Urinary incontinence can cause different types of symptoms, depending on which type of incontinence is present.
Overactive bladder is associated with an increased urge to urinate throughout the day and during sleep. Overactive bladder is usually associated with some type of injury or irritation of the nerves that control bladder function, resulting in overstimulation of those nerves.
Stress incontinence occurs when the muscles that support and control the bladder become weak. Symptoms of stress incontinence include urine leakage, usually when sneezing, laughing, coughing, or during exercise or physical activity.
Mixed incontinence features aspects of both overactive bladder and stress incontinence.
Many factors can cause or contribute to urinary incontinence, including obesity, vaginal childbirth, pregnancy and menopause. Vaginal childbirth and pregnancy can cause trauma to the nerves and muscles that support the bladder, and obesity places an added strain on the muscles and connective tissues that support the bladder. Pelvic organ prolapse is one of the most common causes of chronic urinary incontinence, becoming much more common with age. Prolapse occurs when the network of connective tissues that supports the bladder and other organs in the lower belly becomes weak and damaged, allowing one or more organs to descend into the vaginal vault. As the bladder shifts positions, urinary incontinence can develop.

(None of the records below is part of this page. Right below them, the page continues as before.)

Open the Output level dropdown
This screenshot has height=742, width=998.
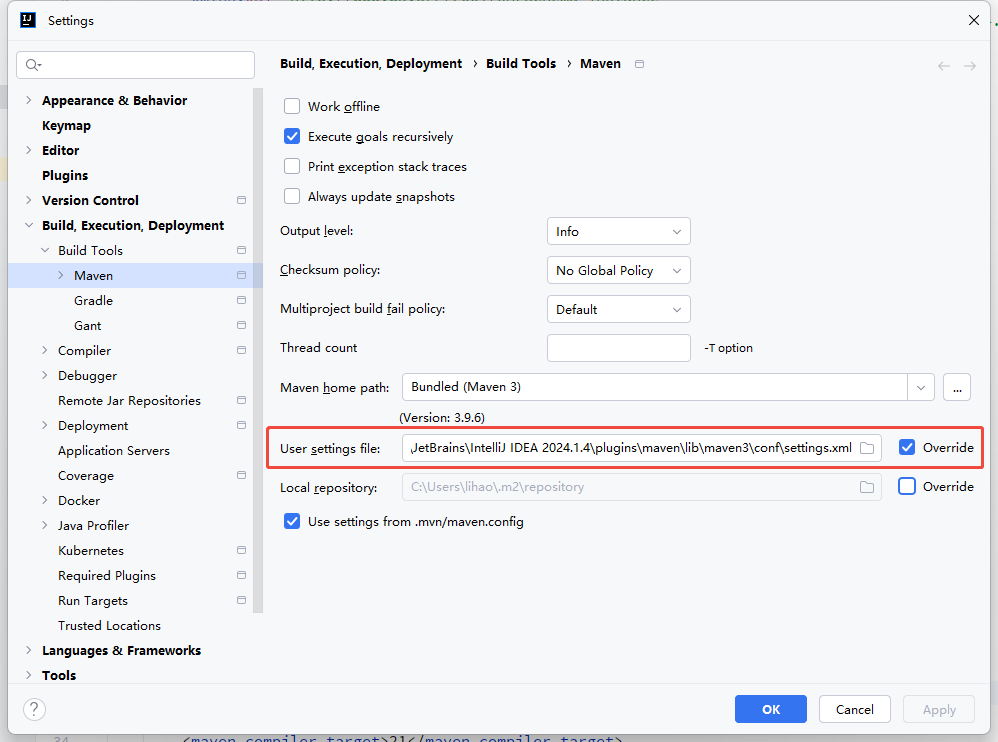(x=618, y=232)
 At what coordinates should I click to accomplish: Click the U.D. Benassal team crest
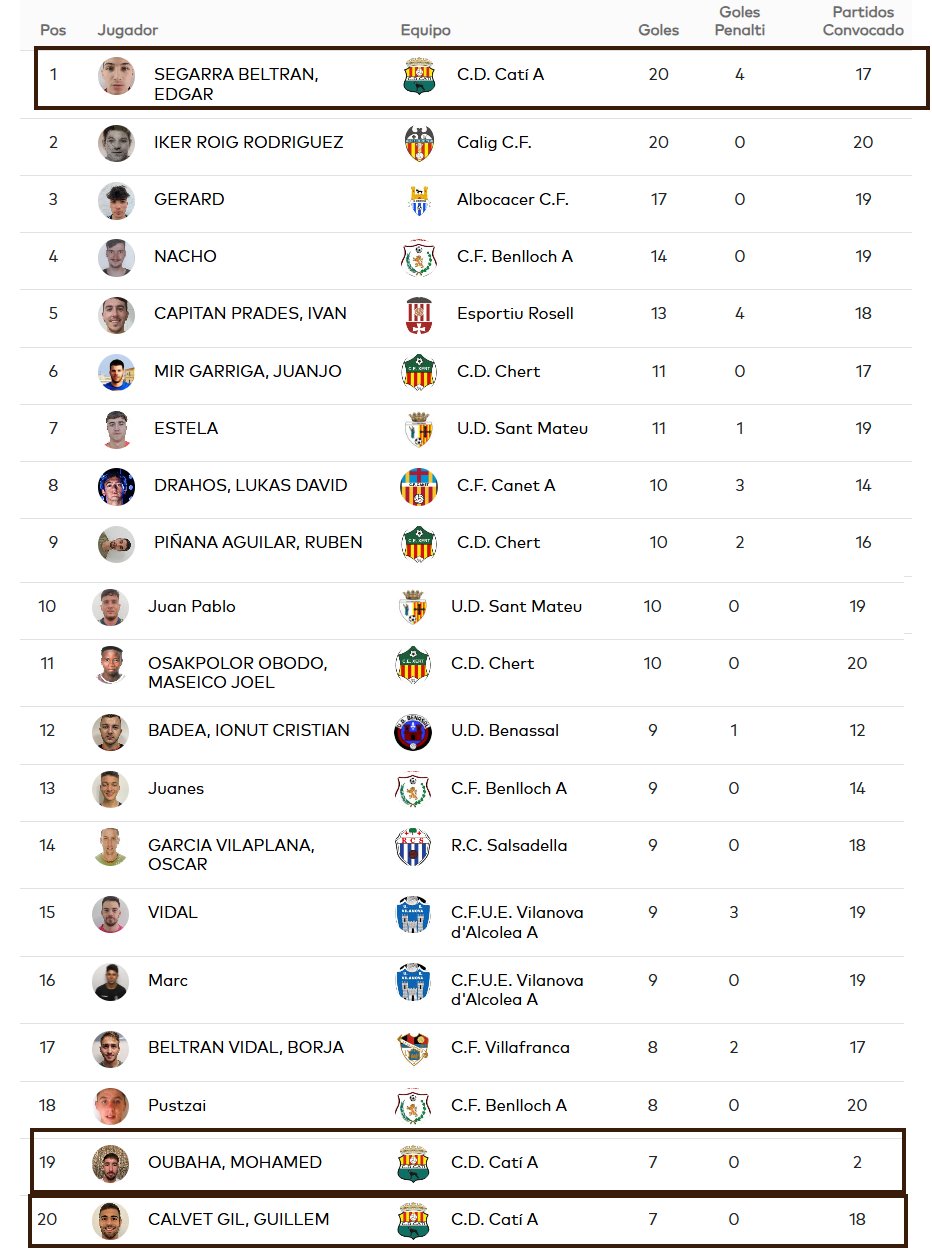tap(413, 731)
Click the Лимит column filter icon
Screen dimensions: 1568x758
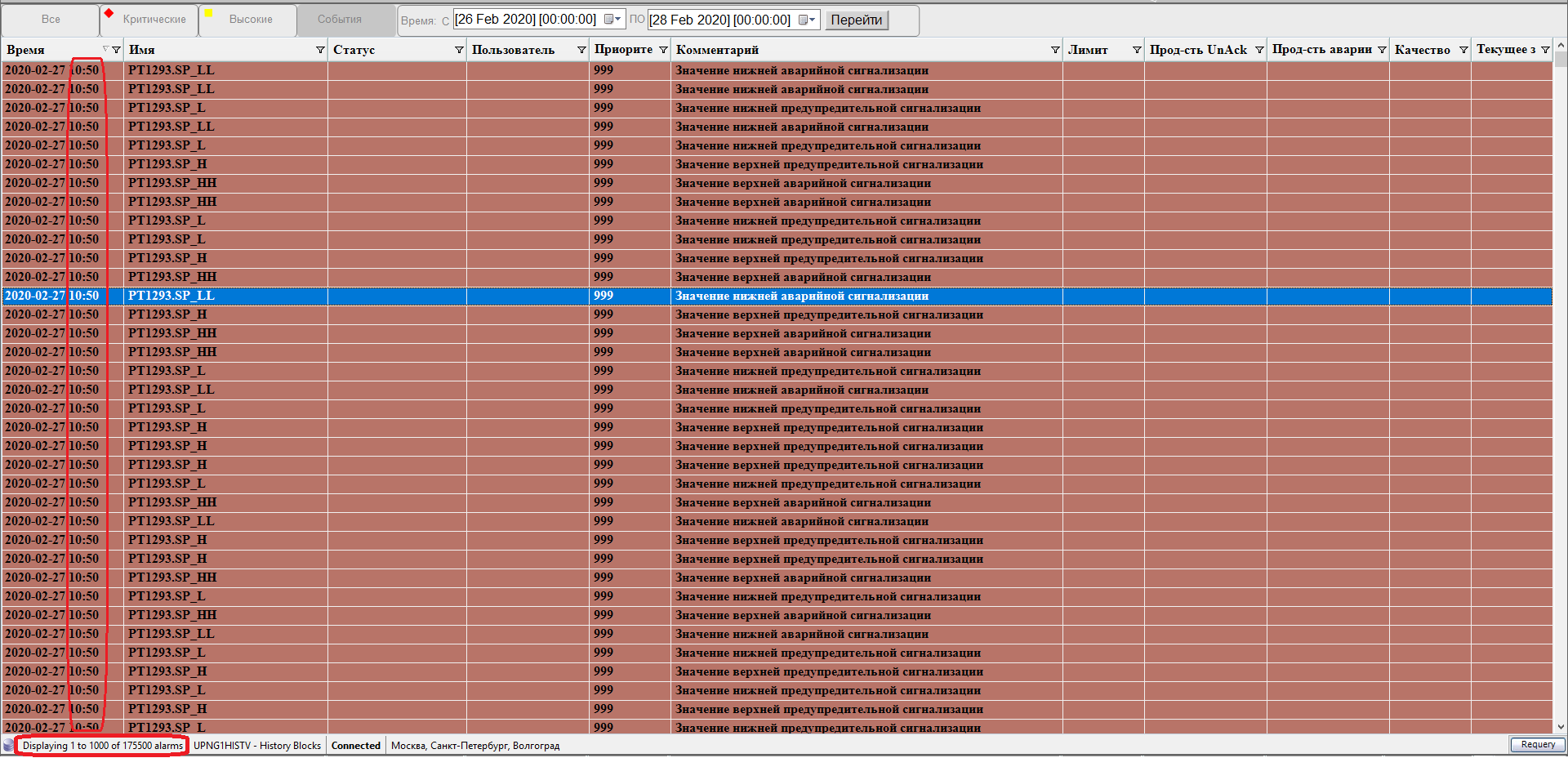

There are several methods used to diagnose incontinence, including urinalysis and urodynamic studies that assess how much liquid the bladder can hold, how well the bladder empties itself, and other functions.The doctor may perform other exams to evaluate the structure and function of the bladder, including exams that use special instruments to look inside the bladder.

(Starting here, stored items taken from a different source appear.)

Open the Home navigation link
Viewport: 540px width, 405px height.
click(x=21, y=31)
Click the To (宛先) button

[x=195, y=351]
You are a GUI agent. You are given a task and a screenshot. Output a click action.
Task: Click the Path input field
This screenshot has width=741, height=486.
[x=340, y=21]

Treatment of urinary incontinence depends on the symptoms and the underlying cause. Some very mild cases can improve with exercises to help strengthen the pelvic floor muscles, and bladder training may also be useful in some patients. Other patients benefit from oral medications or even BOTOX® injections to help reduce symptoms.
In more severe cases or when these other options don’t provide enough relief, surgery may be recommended to reconstruct weak pelvic floor muscles or provide additional support. Dr. Smith performs in-depth evaluations of each patient’s symptoms, health, and medical history to determine the most appropriate options for optimal long-term relief.